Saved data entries
_ _ _ _ _

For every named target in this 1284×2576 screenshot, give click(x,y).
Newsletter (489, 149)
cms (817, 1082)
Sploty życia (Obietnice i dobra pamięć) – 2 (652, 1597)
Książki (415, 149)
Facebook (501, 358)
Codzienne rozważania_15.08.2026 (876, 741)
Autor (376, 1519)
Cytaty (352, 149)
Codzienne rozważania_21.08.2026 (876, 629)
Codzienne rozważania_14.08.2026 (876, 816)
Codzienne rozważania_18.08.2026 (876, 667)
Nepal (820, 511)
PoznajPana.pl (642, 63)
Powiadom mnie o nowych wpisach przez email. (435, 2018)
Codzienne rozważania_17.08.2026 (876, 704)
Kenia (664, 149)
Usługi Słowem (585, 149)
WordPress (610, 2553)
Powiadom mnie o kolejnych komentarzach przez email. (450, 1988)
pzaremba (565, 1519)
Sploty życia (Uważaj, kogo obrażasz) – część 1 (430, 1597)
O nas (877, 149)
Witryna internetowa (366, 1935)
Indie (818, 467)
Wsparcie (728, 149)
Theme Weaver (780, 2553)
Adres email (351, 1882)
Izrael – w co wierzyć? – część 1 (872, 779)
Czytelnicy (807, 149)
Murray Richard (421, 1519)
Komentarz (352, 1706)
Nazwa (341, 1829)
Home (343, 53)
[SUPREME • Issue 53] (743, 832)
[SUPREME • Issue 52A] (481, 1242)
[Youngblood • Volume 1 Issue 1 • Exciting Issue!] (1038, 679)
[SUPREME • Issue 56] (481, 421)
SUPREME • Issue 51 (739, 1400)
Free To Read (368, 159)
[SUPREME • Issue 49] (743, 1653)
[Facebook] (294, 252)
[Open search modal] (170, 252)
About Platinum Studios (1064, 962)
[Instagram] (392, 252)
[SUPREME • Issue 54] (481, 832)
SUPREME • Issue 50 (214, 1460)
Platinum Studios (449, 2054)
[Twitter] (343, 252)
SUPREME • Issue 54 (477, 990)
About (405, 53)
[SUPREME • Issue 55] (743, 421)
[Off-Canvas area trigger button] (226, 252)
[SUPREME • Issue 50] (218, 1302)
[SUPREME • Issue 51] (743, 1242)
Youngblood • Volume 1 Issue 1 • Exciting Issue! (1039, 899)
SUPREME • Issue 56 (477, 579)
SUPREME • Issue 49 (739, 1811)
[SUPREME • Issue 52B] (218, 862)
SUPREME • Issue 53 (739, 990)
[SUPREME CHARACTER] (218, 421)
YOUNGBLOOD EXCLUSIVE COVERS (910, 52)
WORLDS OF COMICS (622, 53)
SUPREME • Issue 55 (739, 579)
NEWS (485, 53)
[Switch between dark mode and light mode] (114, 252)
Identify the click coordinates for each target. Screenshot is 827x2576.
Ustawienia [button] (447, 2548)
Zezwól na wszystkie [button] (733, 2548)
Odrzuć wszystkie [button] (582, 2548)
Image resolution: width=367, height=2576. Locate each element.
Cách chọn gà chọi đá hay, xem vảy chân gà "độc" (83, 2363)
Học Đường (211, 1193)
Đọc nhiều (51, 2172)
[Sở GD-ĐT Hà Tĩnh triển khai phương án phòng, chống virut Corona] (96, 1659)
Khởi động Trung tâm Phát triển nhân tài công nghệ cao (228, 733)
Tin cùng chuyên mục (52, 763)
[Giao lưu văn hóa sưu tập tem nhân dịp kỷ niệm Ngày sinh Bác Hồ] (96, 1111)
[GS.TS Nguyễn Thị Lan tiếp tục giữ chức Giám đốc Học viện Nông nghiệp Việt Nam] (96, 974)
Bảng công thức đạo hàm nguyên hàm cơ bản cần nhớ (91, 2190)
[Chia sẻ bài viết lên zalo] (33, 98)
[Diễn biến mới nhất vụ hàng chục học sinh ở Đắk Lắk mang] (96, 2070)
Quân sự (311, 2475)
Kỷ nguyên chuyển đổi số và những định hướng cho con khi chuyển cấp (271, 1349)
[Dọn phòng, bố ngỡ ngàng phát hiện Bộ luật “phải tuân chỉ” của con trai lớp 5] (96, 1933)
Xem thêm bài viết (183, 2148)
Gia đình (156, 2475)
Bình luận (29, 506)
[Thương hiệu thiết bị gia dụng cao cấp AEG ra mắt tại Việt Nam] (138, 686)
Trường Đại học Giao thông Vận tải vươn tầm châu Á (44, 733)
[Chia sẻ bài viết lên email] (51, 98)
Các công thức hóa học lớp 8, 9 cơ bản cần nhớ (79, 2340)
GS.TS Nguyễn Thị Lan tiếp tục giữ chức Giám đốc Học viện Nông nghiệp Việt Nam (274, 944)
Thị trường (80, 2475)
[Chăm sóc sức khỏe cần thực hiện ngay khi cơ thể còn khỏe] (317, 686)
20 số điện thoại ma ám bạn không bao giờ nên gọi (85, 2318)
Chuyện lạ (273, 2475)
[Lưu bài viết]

_ _ _ _ _

Work to be completed — Restate the data above in full, keeping every word as it is.

Exercise result —
For every named target in this 1284×2576 screenshot, give click(x,y).
Newsletter (489, 149)
cms (817, 1082)
Sploty życia (Obietnice i dobra pamięć) – 2 (652, 1597)
Książki (415, 149)
Facebook (501, 358)
Codzienne rozważania_15.08.2026 (876, 741)
Autor (376, 1519)
Cytaty (352, 149)
Codzienne rozważania_21.08.2026 (876, 629)
Codzienne rozważania_14.08.2026 (876, 816)
Codzienne rozważania_18.08.2026 (876, 667)
Nepal (820, 511)
PoznajPana.pl (642, 63)
Powiadom mnie o nowych wpisach przez email. (435, 2018)
Codzienne rozważania_17.08.2026 (876, 704)
Kenia (664, 149)
Usługi Słowem (585, 149)
WordPress (610, 2553)
Powiadom mnie o kolejnych komentarzach przez email. (450, 1988)
pzaremba (565, 1519)
Sploty życia (Uważaj, kogo obrażasz) – część 1 (430, 1597)
O nas (877, 149)
Witryna internetowa (366, 1935)
Indie (818, 467)
Wsparcie (728, 149)
Theme Weaver (780, 2553)
Adres email (351, 1882)
Izrael – w co wierzyć? – część 1 (872, 779)
Czytelnicy (807, 149)
Murray Richard (421, 1519)
Komentarz (352, 1706)
Nazwa (341, 1829)
Home (343, 53)
[SUPREME • Issue 53] (743, 832)
[SUPREME • Issue 52A] (481, 1242)
[Youngblood • Volume 1 Issue 1 • Exciting Issue!] (1038, 679)
[SUPREME • Issue 56] (481, 421)
SUPREME • Issue 51 (739, 1400)
Free To Read (368, 159)
[SUPREME • Issue 49] (743, 1653)
[Facebook] (294, 252)
[Open search modal] (170, 252)
About Platinum Studios (1064, 962)
[Instagram] (392, 252)
[SUPREME • Issue 54] (481, 832)
SUPREME • Issue 50 (214, 1460)
Platinum Studios (449, 2054)
[Twitter] (343, 252)
SUPREME • Issue 54 (477, 990)
About (405, 53)
[SUPREME • Issue 55] (743, 421)
[Off-Canvas area trigger button] (226, 252)
[SUPREME • Issue 50] (218, 1302)
[SUPREME • Issue 51] (743, 1242)
Youngblood • Volume 1 Issue 1 • Exciting Issue! (1039, 899)
SUPREME • Issue 56 (477, 579)
SUPREME • Issue 49 (739, 1811)
[SUPREME • Issue 52B] (218, 862)
SUPREME • Issue 53 (739, 990)
[SUPREME CHARACTER] (218, 421)
YOUNGBLOOD EXCLUSIVE COVERS (910, 52)
WORLDS OF COMICS (622, 53)
SUPREME • Issue 55 (739, 579)
NEWS (485, 53)
[Switch between dark mode and light mode] (114, 252)
Identify the click coordinates for each target. Screenshot is 827x2576.
Ustawienia [button] (447, 2548)
Zezwól na wszystkie [button] (733, 2548)
Odrzuć wszystkie [button] (582, 2548)
Image resolution: width=367, height=2576. Locate each element.
Cách chọn gà chọi đá hay, xem vảy chân gà "độc" (83, 2363)
Học Đường (211, 1193)
Đọc nhiều (51, 2172)
[Sở GD-ĐT Hà Tĩnh triển khai phương án phòng, chống virut Corona] (96, 1659)
Khởi động Trung tâm Phát triển nhân tài công nghệ cao (228, 733)
Tin cùng chuyên mục (52, 763)
[Giao lưu văn hóa sưu tập tem nhân dịp kỷ niệm Ngày sinh Bác Hồ] (96, 1111)
[GS.TS Nguyễn Thị Lan tiếp tục giữ chức Giám đốc Học viện Nông nghiệp Việt Nam] (96, 974)
Bảng công thức đạo hàm nguyên hàm cơ bản cần nhớ (91, 2190)
[Chia sẻ bài viết lên zalo] (33, 98)
[Diễn biến mới nhất vụ hàng chục học sinh ở Đắk Lắk mang] (96, 2070)
Quân sự (311, 2475)
Kỷ nguyên chuyển đổi số và những định hướng cho con khi chuyển cấp (271, 1349)
[Dọn phòng, bố ngỡ ngàng phát hiện Bộ luật “phải tuân chỉ” của con trai lớp 5] (96, 1933)
Xem thêm bài viết (183, 2148)
Gia đình (156, 2475)
Bình luận (29, 506)
[Thương hiệu thiết bị gia dụng cao cấp AEG ra mắt tại Việt Nam] (138, 686)
Trường Đại học Giao thông Vận tải vươn tầm châu Á (44, 733)
[Chia sẻ bài viết lên email] (51, 98)
Các công thức hóa học lớp 8, 9 cơ bản cần nhớ (79, 2340)
GS.TS Nguyễn Thị Lan tiếp tục giữ chức Giám đốc Học viện Nông nghiệp Việt Nam (274, 944)
Thị trường (80, 2475)
[Chăm sóc sức khỏe cần thực hiện ngay khi cơ thể còn khỏe] (317, 686)
20 số điện thoại ma ám bạn không bao giờ nên gọi (85, 2318)
Chuyện lạ (273, 2475)
[Lưu bài viết]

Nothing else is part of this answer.